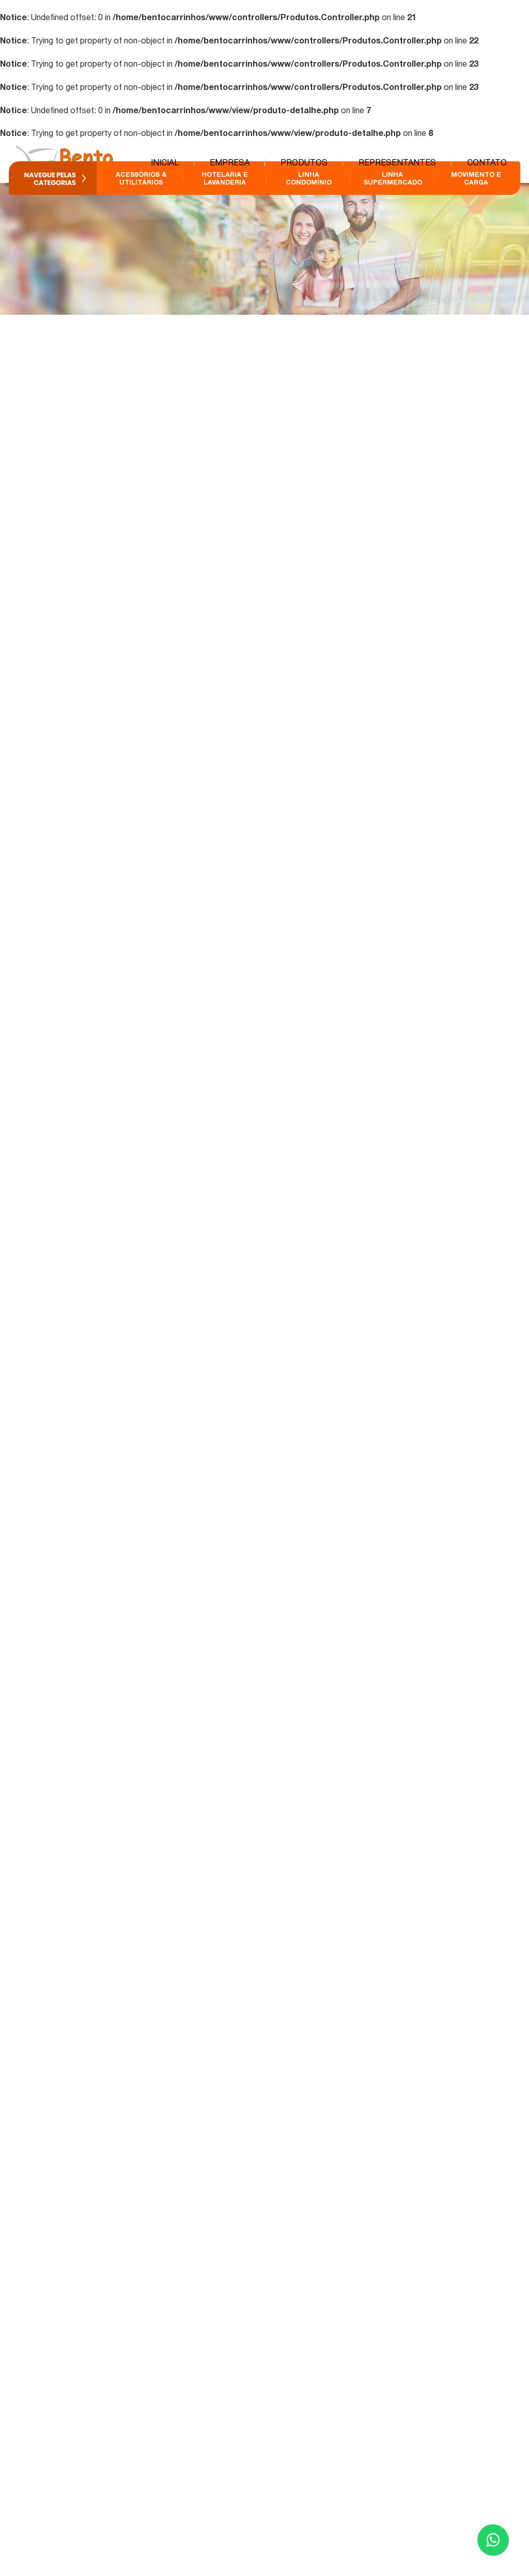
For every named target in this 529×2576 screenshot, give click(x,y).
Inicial (165, 162)
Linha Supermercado (392, 178)
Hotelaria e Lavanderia (224, 178)
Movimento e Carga (476, 178)
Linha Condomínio (309, 178)
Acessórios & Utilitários (141, 178)
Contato (487, 162)
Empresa (230, 162)
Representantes (397, 162)
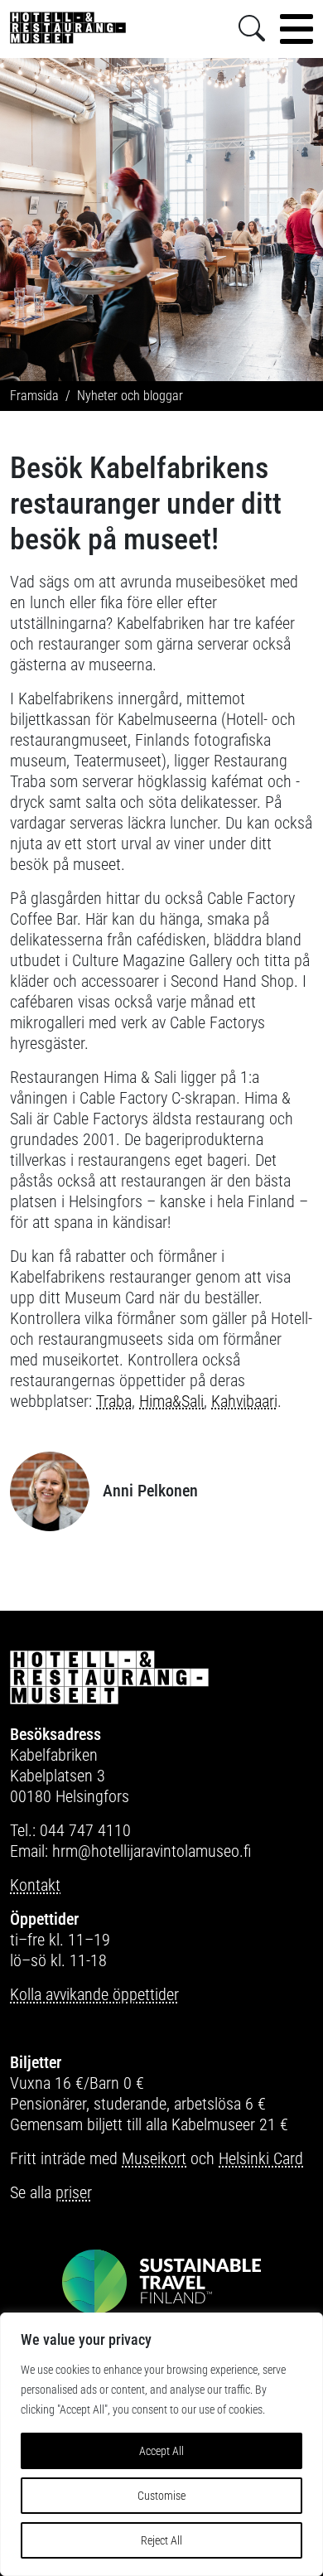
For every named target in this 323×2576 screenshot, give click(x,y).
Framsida (34, 396)
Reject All (161, 2540)
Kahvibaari (244, 1401)
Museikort (154, 2158)
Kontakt (35, 1885)
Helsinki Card (261, 2158)
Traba (114, 1401)
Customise (161, 2495)
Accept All (161, 2451)
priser (73, 2192)
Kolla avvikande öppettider (94, 1994)
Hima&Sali (171, 1401)
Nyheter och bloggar (130, 396)
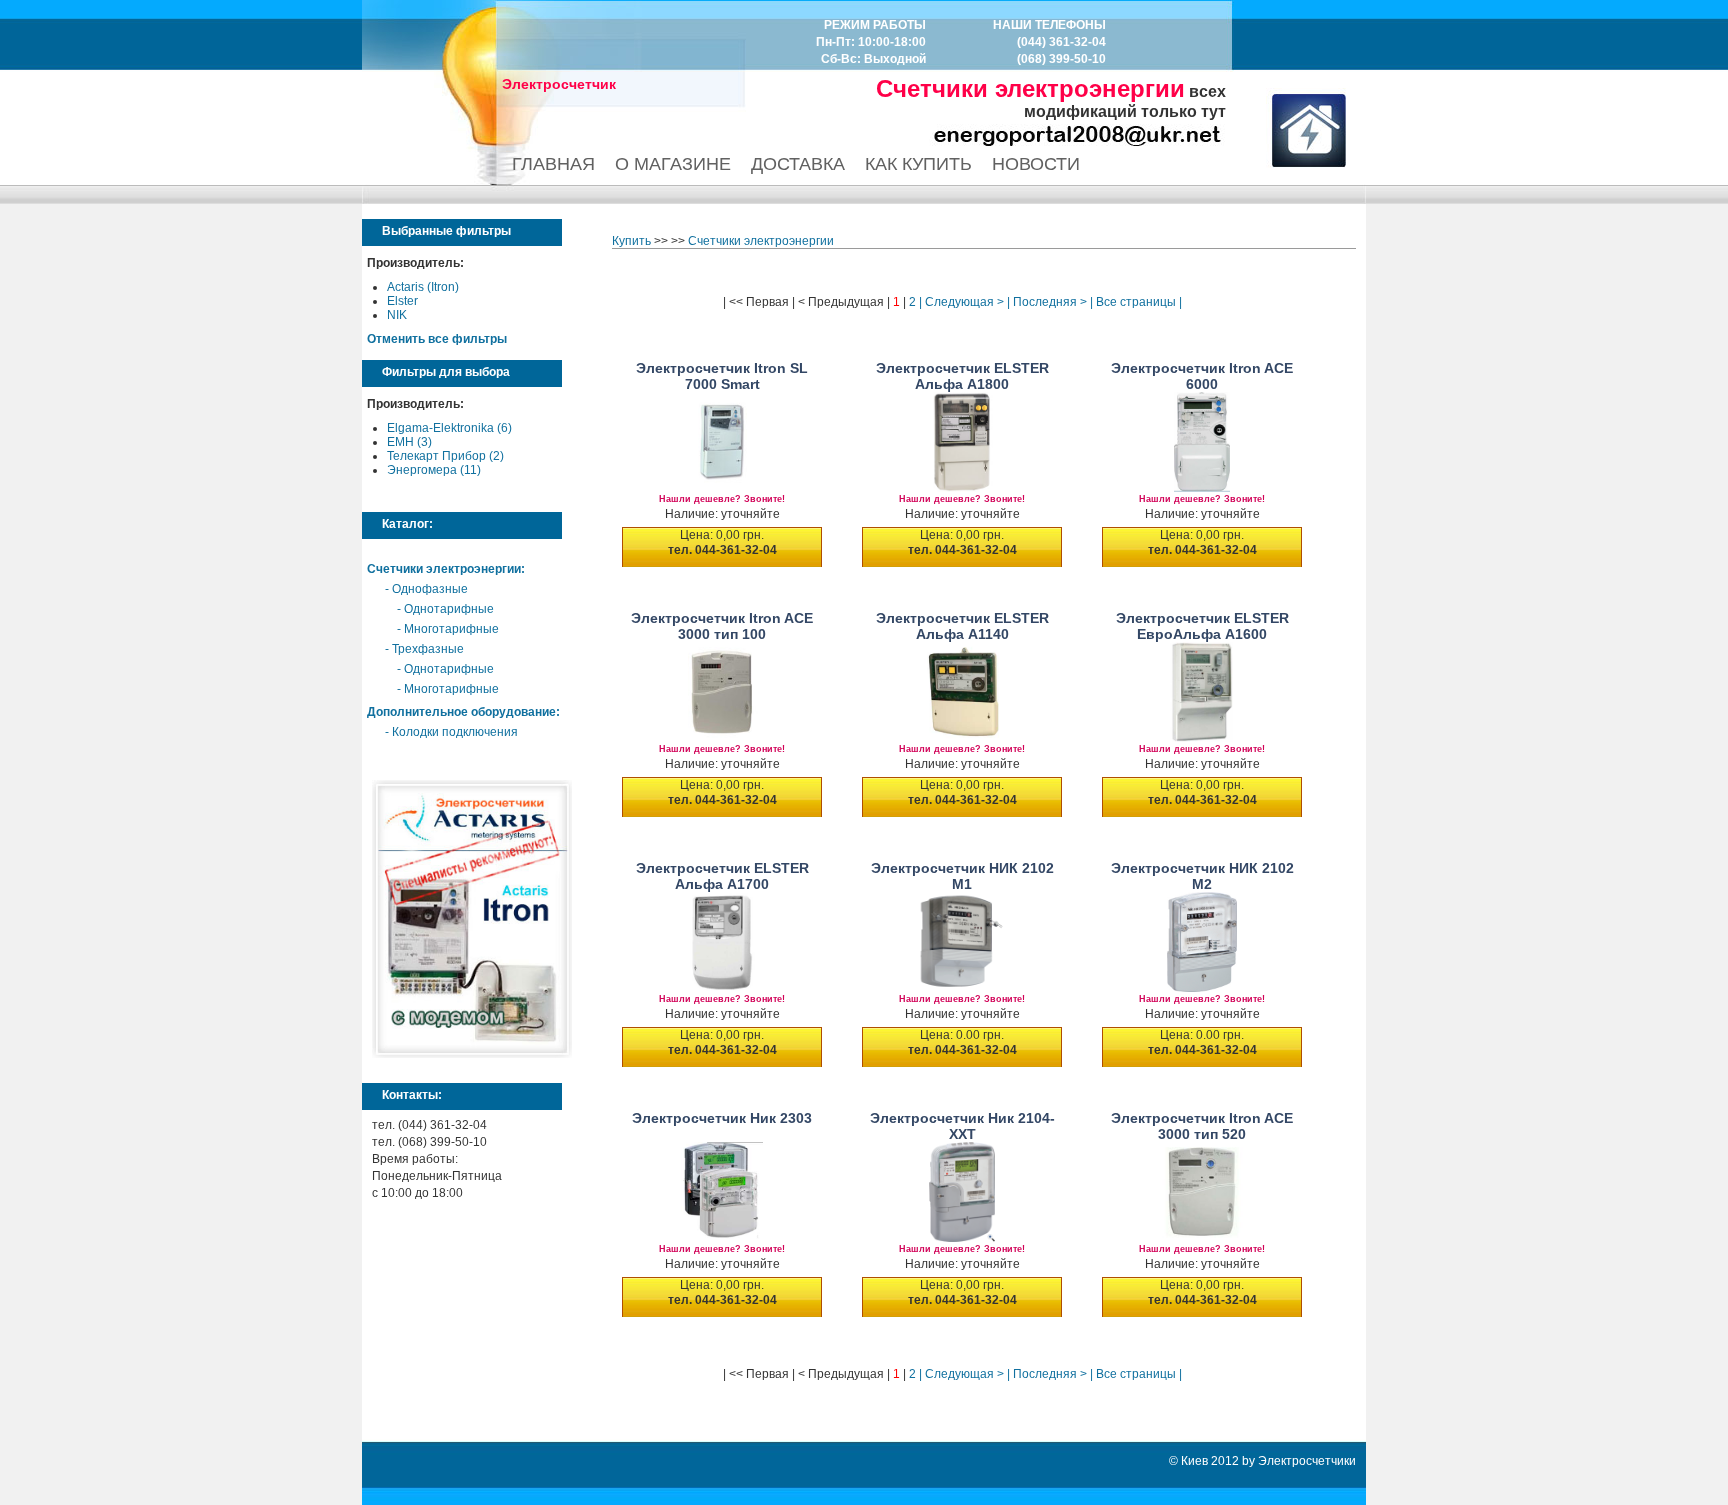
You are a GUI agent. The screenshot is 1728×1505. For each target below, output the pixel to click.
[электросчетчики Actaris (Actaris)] (472, 1054)
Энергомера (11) (434, 470)
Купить (631, 241)
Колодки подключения (455, 732)
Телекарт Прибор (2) (445, 456)
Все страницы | (1137, 302)
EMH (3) (409, 442)
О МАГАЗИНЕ (673, 164)
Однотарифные (449, 609)
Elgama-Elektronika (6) (449, 428)
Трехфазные (428, 649)
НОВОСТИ (1036, 164)
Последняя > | (1051, 302)
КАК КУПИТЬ (918, 164)
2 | (914, 302)
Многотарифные (451, 629)
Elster (402, 301)
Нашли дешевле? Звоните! (722, 499)
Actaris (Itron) (423, 287)
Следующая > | (966, 302)
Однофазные (430, 589)
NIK (397, 315)
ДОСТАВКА (798, 164)
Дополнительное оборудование (461, 712)
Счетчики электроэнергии (444, 569)
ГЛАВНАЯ (553, 164)
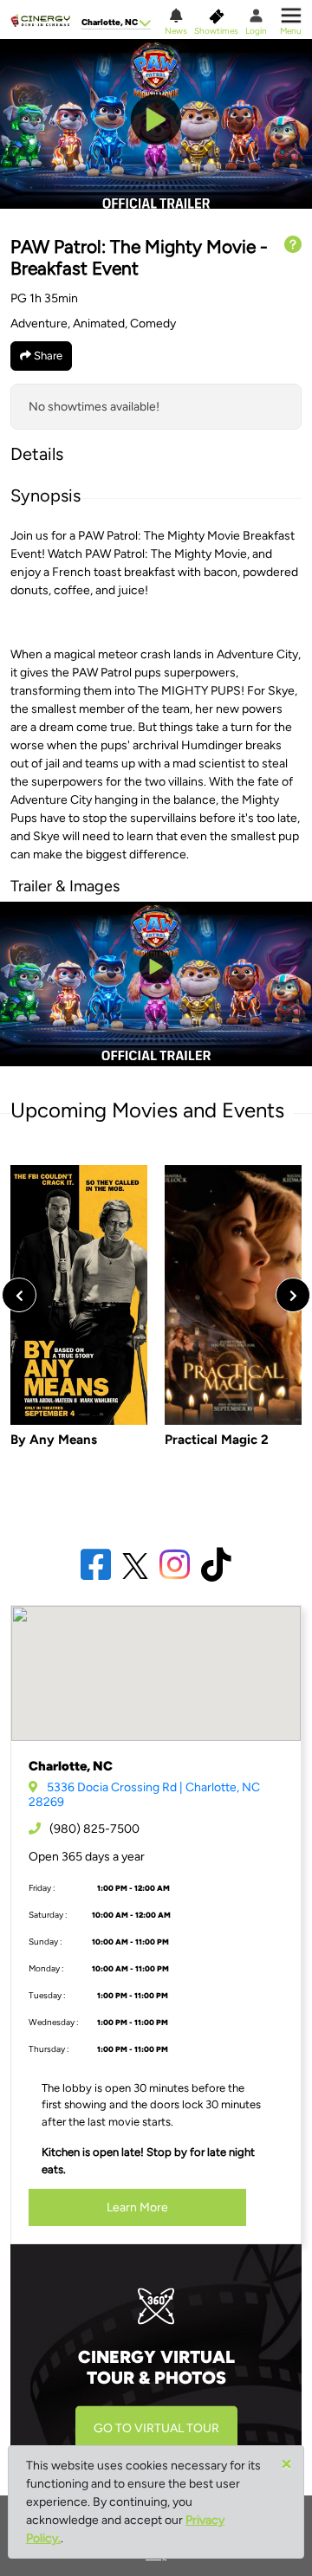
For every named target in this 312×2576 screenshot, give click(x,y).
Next (293, 1295)
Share (46, 355)
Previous (19, 1295)
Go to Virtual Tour (156, 2429)
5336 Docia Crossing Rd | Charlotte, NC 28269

____________________

* Exercise
All the lines above are to be reproduced exactly, except the pictures.

* The answer
For every named target in this 529×2576 screenshot, give click(x,y).
Inicial (165, 162)
Linha Supermercado (392, 178)
Hotelaria e Lavanderia (224, 178)
Movimento e Carga (476, 178)
Linha Condomínio (309, 178)
Acessórios & Utilitários (141, 178)
Contato (487, 162)
Empresa (230, 162)
Representantes (397, 162)
For every named target in this 323×2576 screenshot, give click(x,y).
Framsida (34, 396)
Reject All (161, 2540)
Kahvibaari (244, 1401)
Museikort (154, 2158)
Kontakt (35, 1885)
Helsinki Card (261, 2158)
Traba (114, 1401)
Customise (161, 2495)
Accept All (161, 2451)
priser (73, 2192)
Kolla avvikande öppettider (94, 1994)
Hima&Sali (171, 1401)
Nyheter och bloggar (130, 396)
You are a GUI agent. The screenshot is 1728×1505. For each target below, output the pixel to click.
[электросчетчики Actaris (Actaris)] (472, 1054)
Энергомера (11) (434, 470)
Купить (631, 241)
Колодки подключения (455, 732)
Телекарт Прибор (2) (445, 456)
Все страницы | (1137, 302)
EMH (3) (409, 442)
О МАГАЗИНЕ (673, 164)
Однотарифные (449, 609)
Elgama-Elektronika (6) (449, 428)
Трехфазные (428, 649)
НОВОСТИ (1036, 164)
Последняя > | (1051, 302)
КАК КУПИТЬ (918, 164)
2 | (914, 302)
Многотарифные (451, 629)
Elster (402, 301)
Нашли дешевле? Звоните! (722, 499)
Actaris (Itron) (423, 287)
Следующая > | (966, 302)
Однофазные (430, 589)
NIK (397, 315)
ДОСТАВКА (798, 164)
Дополнительное оборудование (461, 712)
Счетчики электроэнергии (444, 569)
ГЛАВНАЯ (553, 164)
For every named target in this 312×2576 screenshot, give click(x,y).
Next (293, 1295)
Share (46, 355)
Previous (19, 1295)
Go to Virtual Tour (156, 2429)
5336 Docia Crossing Rd | Charlotte, NC 28269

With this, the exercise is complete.